▼
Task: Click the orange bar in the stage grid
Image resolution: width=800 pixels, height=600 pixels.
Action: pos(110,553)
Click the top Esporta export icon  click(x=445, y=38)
▲
▼
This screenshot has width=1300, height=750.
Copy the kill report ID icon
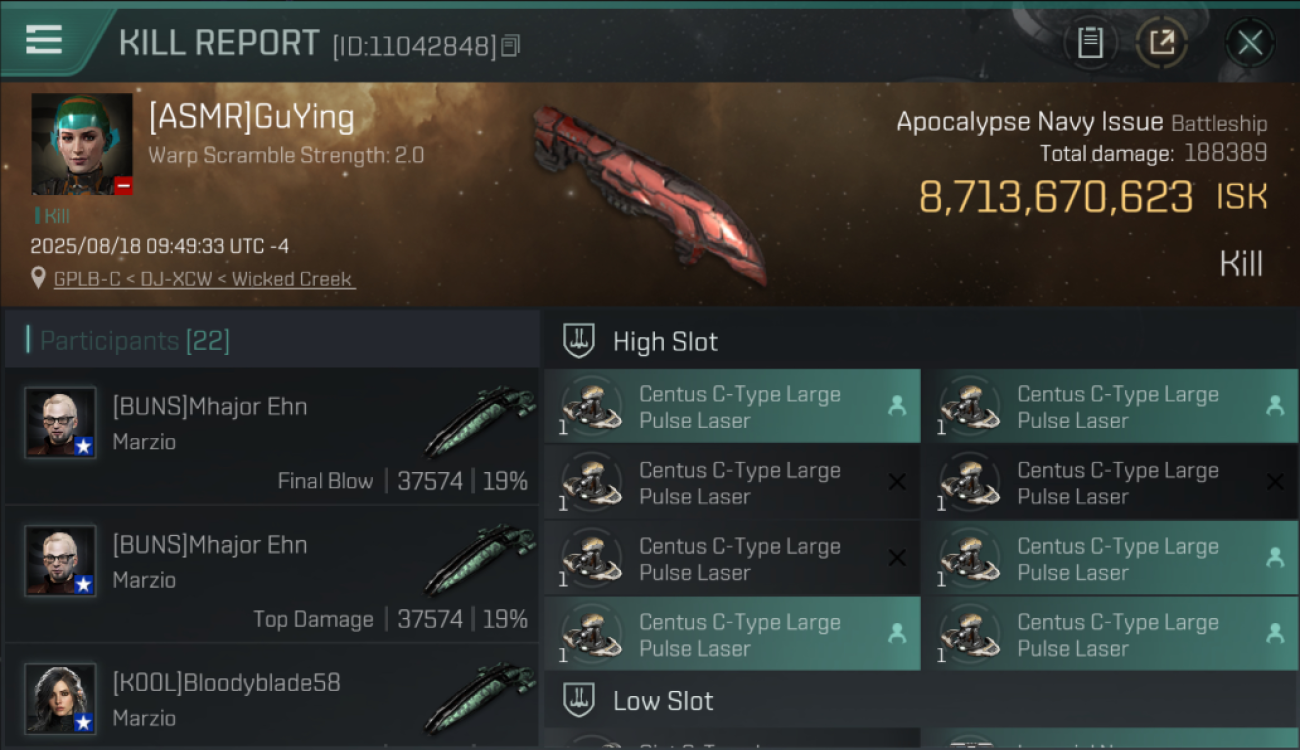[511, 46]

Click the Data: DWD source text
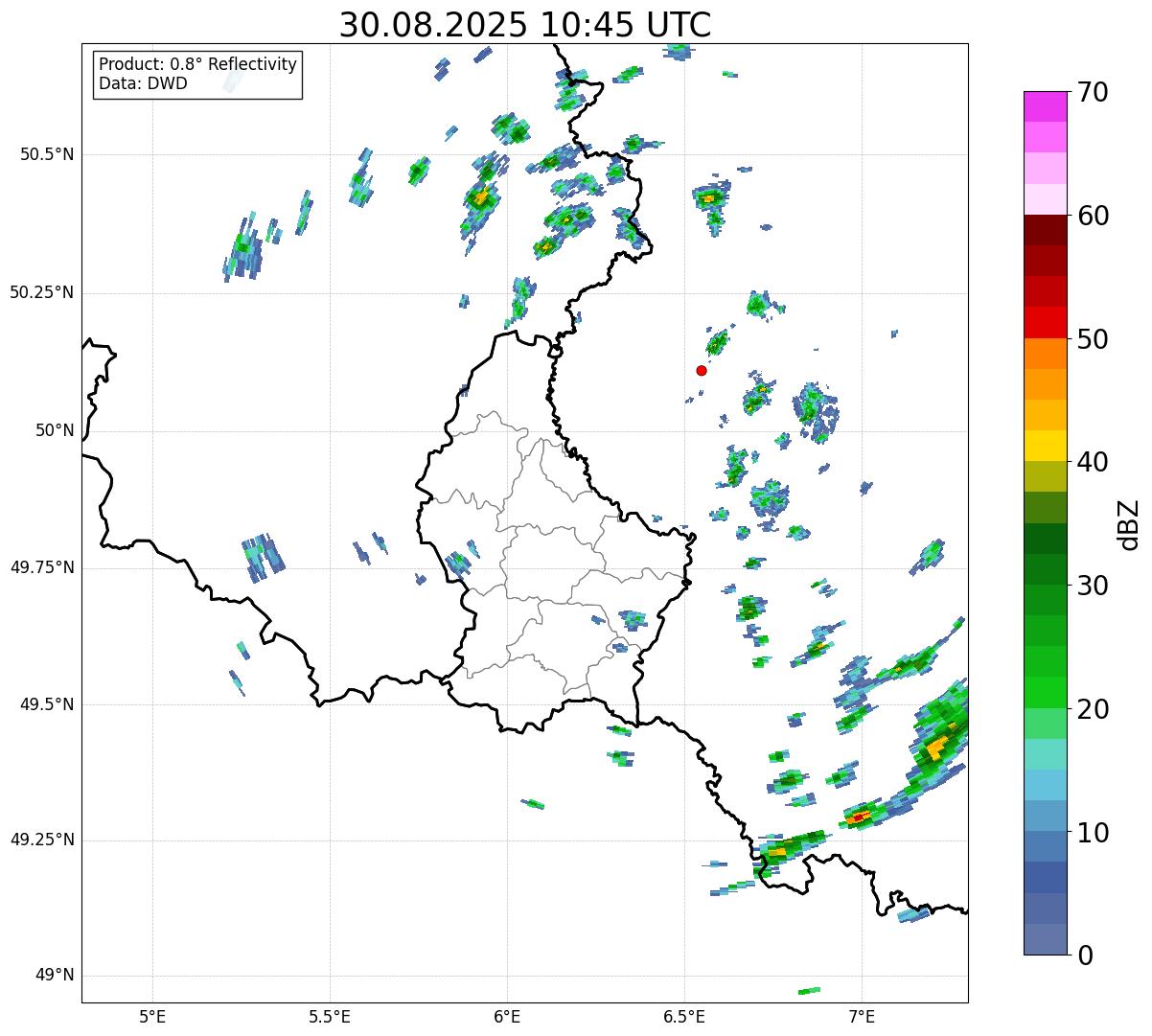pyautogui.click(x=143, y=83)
▲
Copy out every line of the entries above that contains the word "width", and treat uppercase and lowercase letters as different.

▶ _Output for this task_
Image resolution: width=800 pixels, height=600 pixels.
This screenshot has width=1300, height=750.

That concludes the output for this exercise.